[Record excerpts — start]
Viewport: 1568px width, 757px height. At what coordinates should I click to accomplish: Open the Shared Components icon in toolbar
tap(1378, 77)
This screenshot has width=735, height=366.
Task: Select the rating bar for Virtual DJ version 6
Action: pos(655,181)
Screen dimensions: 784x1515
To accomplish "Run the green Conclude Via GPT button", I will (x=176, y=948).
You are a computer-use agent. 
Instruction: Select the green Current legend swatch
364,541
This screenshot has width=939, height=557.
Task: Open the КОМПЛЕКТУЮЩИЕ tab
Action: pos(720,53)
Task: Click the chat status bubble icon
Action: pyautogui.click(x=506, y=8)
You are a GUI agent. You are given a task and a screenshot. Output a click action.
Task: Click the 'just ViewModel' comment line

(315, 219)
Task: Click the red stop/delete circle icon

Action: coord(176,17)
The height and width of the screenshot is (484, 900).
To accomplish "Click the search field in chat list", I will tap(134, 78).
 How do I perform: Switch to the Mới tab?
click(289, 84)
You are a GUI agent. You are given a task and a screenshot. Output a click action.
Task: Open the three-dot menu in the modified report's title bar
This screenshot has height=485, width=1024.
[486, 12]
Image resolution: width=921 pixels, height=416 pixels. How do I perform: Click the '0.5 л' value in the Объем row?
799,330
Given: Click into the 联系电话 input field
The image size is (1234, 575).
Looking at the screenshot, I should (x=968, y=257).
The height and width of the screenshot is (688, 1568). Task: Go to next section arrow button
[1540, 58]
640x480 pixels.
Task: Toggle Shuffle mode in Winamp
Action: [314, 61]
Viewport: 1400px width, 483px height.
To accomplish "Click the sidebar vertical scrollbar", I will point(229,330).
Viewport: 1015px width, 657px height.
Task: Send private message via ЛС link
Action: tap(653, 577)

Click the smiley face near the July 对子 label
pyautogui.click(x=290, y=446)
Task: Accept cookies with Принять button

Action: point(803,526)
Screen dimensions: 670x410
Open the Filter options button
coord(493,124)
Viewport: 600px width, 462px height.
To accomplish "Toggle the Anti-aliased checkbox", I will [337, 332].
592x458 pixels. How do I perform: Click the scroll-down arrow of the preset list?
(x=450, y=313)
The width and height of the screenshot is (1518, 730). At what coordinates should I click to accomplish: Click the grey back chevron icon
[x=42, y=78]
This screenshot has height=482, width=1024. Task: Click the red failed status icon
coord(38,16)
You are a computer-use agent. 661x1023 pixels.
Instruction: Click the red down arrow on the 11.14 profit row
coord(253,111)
[Record excerpts — finish]
• Task directions
From the first line down to the last, give the records again exactly.

• Solution for this exercise
Viewport: 1568px width, 757px height. At what coordinates should I click to accomplish: Open the Shared Components icon in toolbar
tap(1378, 77)
This screenshot has width=735, height=366.
Task: Select the rating bar for Virtual DJ version 6
Action: pos(655,181)
Screen dimensions: 784x1515
To accomplish "Run the green Conclude Via GPT button", I will (x=176, y=948).
You are a computer-use agent. 
Instruction: Select the green Current legend swatch
364,541
This screenshot has width=939, height=557.
Task: Open the КОМПЛЕКТУЮЩИЕ tab
Action: pos(720,53)
Task: Click the chat status bubble icon
Action: pyautogui.click(x=506, y=8)
You are a GUI agent. You are given a task and a screenshot. Output a click action.
Task: Click the 'just ViewModel' comment line

(315, 219)
Task: Click the red stop/delete circle icon

Action: coord(176,17)
The height and width of the screenshot is (484, 900).
To accomplish "Click the search field in chat list", I will tap(134, 78).
 How do I perform: Switch to the Mới tab?
click(289, 84)
You are a GUI agent. You are given a task and a screenshot. Output a click action.
Task: Open the three-dot menu in the modified report's title bar
This screenshot has height=485, width=1024.
[486, 12]
Image resolution: width=921 pixels, height=416 pixels. How do I perform: Click the '0.5 л' value in the Объем row?
799,330
Given: Click into the 联系电话 input field
The image size is (1234, 575).
Looking at the screenshot, I should (x=968, y=257).
The height and width of the screenshot is (688, 1568). Task: Go to next section arrow button
[1540, 58]
640x480 pixels.
Task: Toggle Shuffle mode in Winamp
Action: [314, 61]
Viewport: 1400px width, 483px height.
To accomplish "Click the sidebar vertical scrollbar", I will point(229,330).
Viewport: 1015px width, 657px height.
Task: Send private message via ЛС link
Action: tap(653, 577)

Click the smiley face near the July 对子 label
pyautogui.click(x=290, y=446)
Task: Accept cookies with Принять button

Action: point(803,526)
Screen dimensions: 670x410
Open the Filter options button
coord(493,124)
Viewport: 600px width, 462px height.
To accomplish "Toggle the Anti-aliased checkbox", I will [337, 332].
592x458 pixels. How do I perform: Click the scroll-down arrow of the preset list?
(x=450, y=313)
The width and height of the screenshot is (1518, 730). At what coordinates should I click to accomplish: Click the grey back chevron icon
[x=42, y=78]
This screenshot has height=482, width=1024. Task: Click the red failed status icon
coord(38,16)
You are a computer-use agent. 661x1023 pixels.
Instruction: Click the red down arrow on the 11.14 profit row
coord(253,111)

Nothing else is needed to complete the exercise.